L’attirail est simple. Une canne en roseau démontable de 4 à 5 mètres, scion souple mais nerveux, moulinet ordinaire ou pas de moulinet — il faut cependant prévoir des allongements ou raccourcissements fréquents déterminés par la densité du « courant », — pas de flotteur, bas de ligne nylon 18/100, hameçon 7 à 9, longue tige à palette, épuisette.

Le pêcheur trouvera ses appâts sur place le plus souvent. La sauterelle grise à ventre jaune clair, si commune dans nos prairies, donne des résultats remarquables. La taille devra être assortie à l’hameçon. Coupez les « couteaux » et les ailes. Le chevesne excelle à enlever l’appât par ces membres. Piquer la sauterelle de dos au niveau de la collerette à la nuque. Faire glisser l’hameçon tout le long du corps en remontant la sauterelle le long de la hampe, donner à l’appât la position allongée.

Contrairement à un préjugé trop répandu, il est absolument indifférent que la pointe de l’hameçon soit visible. Une minuscule parcelle de plomb à la tête de la sauterelle. C’est paré !

Il est 6 heures. Le soleil n’illumine pas encore la rivière. C’est le moment. Glissons-nous sans bruit sous le couvert. Avec un très léger « ploc », la sauterelle est tombée là-bas à 4 mètres du bord, dans le petit sillage que le courant produit en frôlant cette branche de vergne. Le fil descend lentement. De temps à autre, un léger coup de poignet fait remonter l’appât entre deux eaux. Ah ! le fil ne descend plus, il demeure immobile à la perpendiculaire. Oh ! pas longtemps. Car le voici qui se déplace en remontant le courant. Attention ! Ferrage net, mais sans brusquerie. Un départ furieux, sauvage : c’est un gros. Quelques coups de tête formidables. Maintenons-le en évitant les obstacles qu’il recherche, et le voici. Il arrive, la gueule grande ouverte et, comme dirait l’adjudant Flick, « les mains sur la couture du pantalon ». Un dernier sursaut, le plus dangereux. C’est fini. Épuisette et panier.

Nous continuons en changeant de place souvent. Après deux ou trois « bagarres », pas plus. C’est du sport : les kilomètres se succèdent à rechercher des « couverts » parfois fort éloignés les uns des autres.

Le soleil est très haut. Les captures s’espacent. Déjeunons.

Quelques pipes. Un peu de repos. Tout à l’heure, nous essaierons sur l’autre rive, quand le soleil aura cessé de l’incendier.

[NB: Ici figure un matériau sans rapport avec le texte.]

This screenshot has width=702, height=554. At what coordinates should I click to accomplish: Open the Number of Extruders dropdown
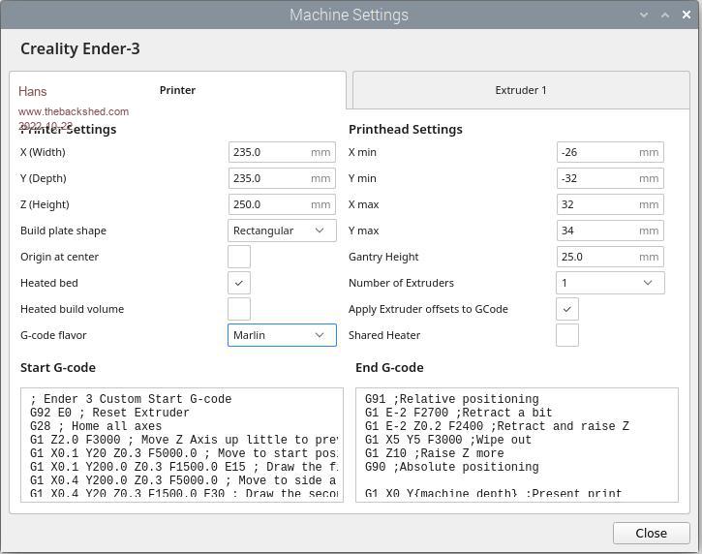coord(610,283)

L’eau est maintenant assez transparente et c’est encore plus intéressant. La sauterelle est visible à un mètre de profondeur. Oh ! le beau cabot. Il fonce, s’arrête net à 2 centimètres de la sauterelle, semble, une seconde, l’observer et réfléchir, puis, lentement, ouvre ses larges mâchoires et engaine. Il demeure un instant immobile. C’est le moment. Ferrage et … démarrage en trombe. La corrida recommence. La belle brute. Il va tout casser, le scion plie, mais le nylon tient bon. Allons ! vieux ! n’insiste pas. Si ça peut te consoler, on t’accordera les honneurs de la mayonnaise.

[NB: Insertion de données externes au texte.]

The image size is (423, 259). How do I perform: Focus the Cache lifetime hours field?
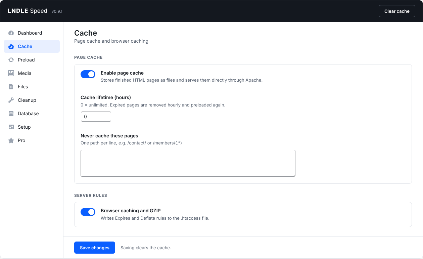tap(96, 117)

C’est la pêche à vue, la plus émotionnante.

Mais d’autres poissons se laissent séduire par la sauterelle noyée. Le fil s’est immobilisé. Allons bon ! une racine. Ça tient … mais ça bouge lentement, puissamment, et, dans un remous, paraît une tête ornée de moustaches à la gauloise. Un barbeau. La bagarre sera plus longue, car le barbeau se défend rudement.

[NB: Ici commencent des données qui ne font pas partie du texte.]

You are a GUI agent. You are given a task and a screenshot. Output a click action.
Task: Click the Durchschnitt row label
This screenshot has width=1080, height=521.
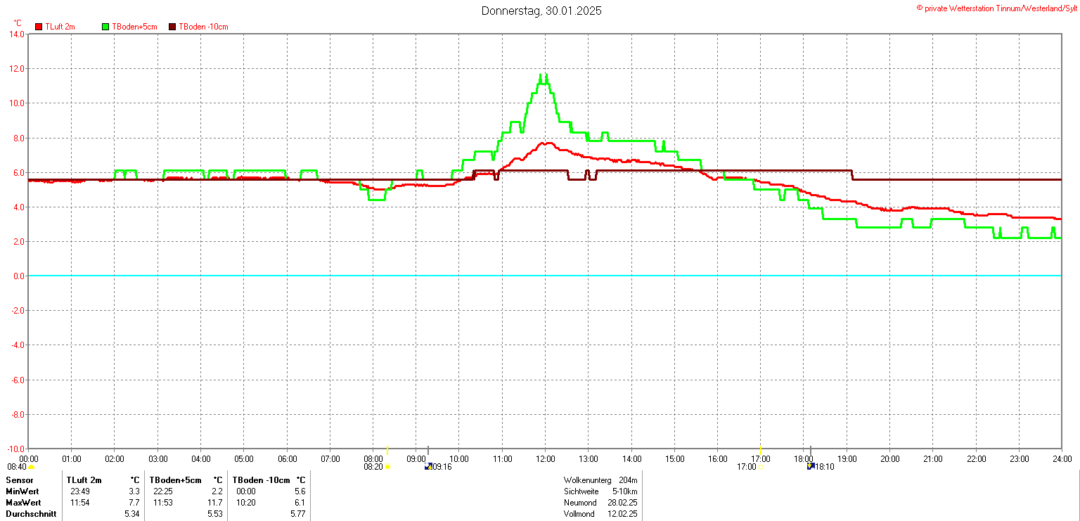tap(31, 514)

La « siège » (1) se laisse prendre au moment où, l’appât arrivé à bout de fil, le pêcheur le remonte pour recommencer la passée.

Enfin, la reine des eaux douces est très friande de la sauterelle, et la gourmandise nuit à sa prudence proverbiale.

La grosse truite, aujourd’hui si rare dans l’Orb, qu’elle peuplait jadis, en est souvent victime. La pêche à la sauterelle noyée est une pêche d’été. De juin à fin septembre, le matin et le soir elle donne de magnifiques résultats.

Lui sont défavorables : les changements de temps brusques, les sautes de vent, l’orage — en dépit du préjugé qui prétend que le temps orageux est un facteur de réussite.

Ce n’est pas la grrrande pêche. Elle fera sourire nombre de lanceurs de ferraille, de tourneurs de mayonnaise, mais je suis de ceux qui jugent un système de pêche au contenu du panier.

(1) La siège, en Languedoc, est une variété de vandoise aux habitudes assez semblables à celles du chevesne.